- [Records for processing]:

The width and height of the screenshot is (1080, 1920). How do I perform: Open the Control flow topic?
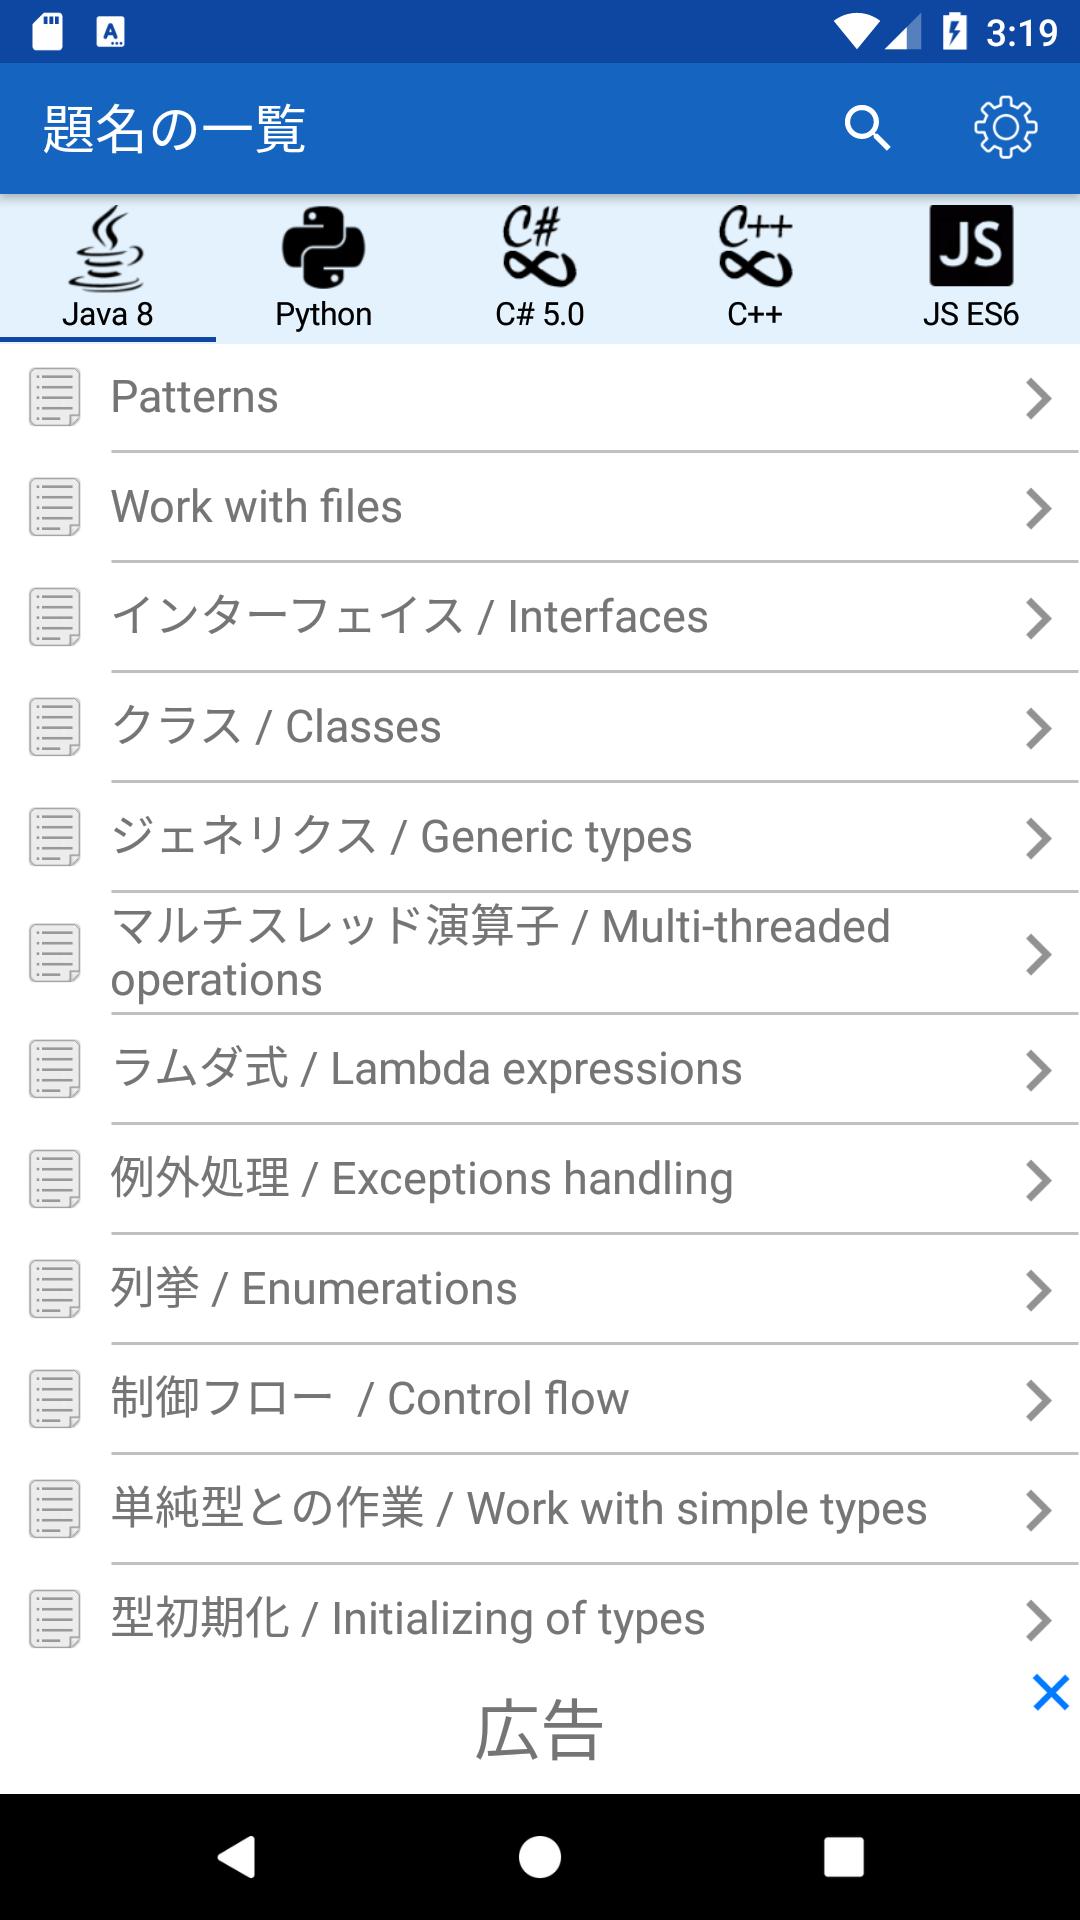coord(370,1399)
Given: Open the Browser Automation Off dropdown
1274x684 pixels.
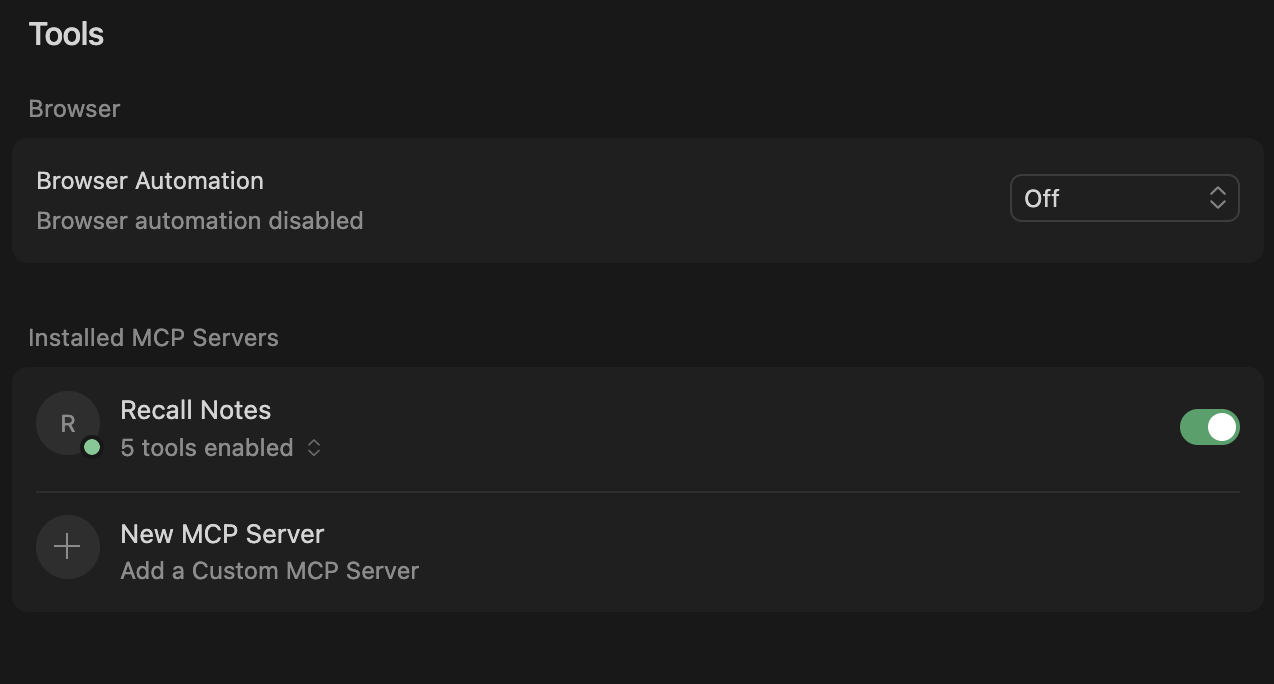Looking at the screenshot, I should tap(1124, 198).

- [Your assignment]: The entries are to be written out again exactly, though without any images.

- [Result of this exercise]:
The width and height of the screenshot is (1080, 1920). How do I perform: Open the Control flow topic?
coord(370,1399)
Given: Open the Browser Automation Off dropdown
1274x684 pixels.
Looking at the screenshot, I should tap(1124, 198).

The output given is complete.